=== EXERCISE MATERIALS ===

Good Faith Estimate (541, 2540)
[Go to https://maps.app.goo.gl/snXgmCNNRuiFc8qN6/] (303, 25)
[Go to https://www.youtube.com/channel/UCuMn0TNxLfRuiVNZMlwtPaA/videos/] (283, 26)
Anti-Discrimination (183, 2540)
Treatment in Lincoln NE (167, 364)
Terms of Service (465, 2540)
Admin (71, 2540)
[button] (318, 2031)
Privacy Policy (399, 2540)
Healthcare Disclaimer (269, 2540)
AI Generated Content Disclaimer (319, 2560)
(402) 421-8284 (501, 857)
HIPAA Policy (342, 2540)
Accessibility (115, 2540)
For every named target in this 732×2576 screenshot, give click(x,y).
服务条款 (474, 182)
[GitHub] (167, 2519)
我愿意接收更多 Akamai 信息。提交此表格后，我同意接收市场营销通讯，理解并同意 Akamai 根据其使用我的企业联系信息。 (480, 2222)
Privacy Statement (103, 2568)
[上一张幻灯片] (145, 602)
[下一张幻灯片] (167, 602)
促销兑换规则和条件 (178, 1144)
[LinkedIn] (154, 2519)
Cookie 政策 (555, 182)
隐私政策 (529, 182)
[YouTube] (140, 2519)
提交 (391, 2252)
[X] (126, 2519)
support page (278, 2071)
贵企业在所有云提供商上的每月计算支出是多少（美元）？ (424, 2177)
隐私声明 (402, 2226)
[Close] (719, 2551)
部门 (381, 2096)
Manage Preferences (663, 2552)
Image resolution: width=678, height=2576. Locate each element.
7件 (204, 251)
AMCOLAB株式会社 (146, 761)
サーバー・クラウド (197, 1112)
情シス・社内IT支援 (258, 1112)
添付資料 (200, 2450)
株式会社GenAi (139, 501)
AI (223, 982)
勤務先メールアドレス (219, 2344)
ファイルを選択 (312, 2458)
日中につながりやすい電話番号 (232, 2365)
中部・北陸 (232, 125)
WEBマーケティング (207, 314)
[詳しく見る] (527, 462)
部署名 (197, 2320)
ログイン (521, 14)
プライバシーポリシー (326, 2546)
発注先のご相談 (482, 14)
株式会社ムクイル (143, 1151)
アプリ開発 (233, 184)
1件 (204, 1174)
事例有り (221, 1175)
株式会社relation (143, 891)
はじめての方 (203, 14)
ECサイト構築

===

* [WHAT NEEDS TO BE DONE]
Would you return all of the material exactly as written?

* [RESPONSE TO THIS TASK]
Good Faith Estimate (541, 2540)
[Go to https://maps.app.goo.gl/snXgmCNNRuiFc8qN6/] (303, 25)
[Go to https://www.youtube.com/channel/UCuMn0TNxLfRuiVNZMlwtPaA/videos/] (283, 26)
Anti-Discrimination (183, 2540)
Treatment in Lincoln NE (167, 364)
Terms of Service (465, 2540)
Admin (71, 2540)
[button] (318, 2031)
Privacy Policy (399, 2540)
Healthcare Disclaimer (269, 2540)
AI Generated Content Disclaimer (319, 2560)
(402) 421-8284 (501, 857)
HIPAA Policy (342, 2540)
Accessibility (115, 2540)
For every named target in this 732×2576 screenshot, give click(x,y).
服务条款 (474, 182)
[GitHub] (167, 2519)
我愿意接收更多 Akamai 信息。提交此表格后，我同意接收市场营销通讯，理解并同意 Akamai 根据其使用我的企业联系信息。 (480, 2222)
Privacy Statement (103, 2568)
[上一张幻灯片] (145, 602)
[下一张幻灯片] (167, 602)
促销兑换规则和条件 (178, 1144)
[LinkedIn] (154, 2519)
Cookie 政策 (555, 182)
隐私政策 (529, 182)
[YouTube] (140, 2519)
提交 (391, 2252)
[X] (126, 2519)
support page (278, 2071)
贵企业在所有云提供商上的每月计算支出是多少（美元）？ (424, 2177)
隐私声明 (402, 2226)
[Close] (719, 2551)
部门 (381, 2096)
Manage Preferences (663, 2552)
Image resolution: width=678, height=2576. Locate each element.
7件 (204, 251)
AMCOLAB株式会社 (146, 761)
サーバー・クラウド (197, 1112)
情シス・社内IT支援 (258, 1112)
添付資料 (200, 2450)
株式会社GenAi (139, 501)
AI (223, 982)
勤務先メールアドレス (219, 2344)
ファイルを選択 (312, 2458)
日中につながりやすい電話番号 (232, 2365)
中部・北陸 (232, 125)
WEBマーケティング (207, 314)
[詳しく見る] (527, 462)
部署名 (197, 2320)
ログイン (521, 14)
プライバシーポリシー (326, 2546)
発注先のご相談 (482, 14)
株式会社ムクイル (143, 1151)
アプリ開発 (233, 184)
1件 (204, 1174)
事例有り (221, 1175)
株式会社relation (143, 891)
はじめての方 (203, 14)
ECサイト構築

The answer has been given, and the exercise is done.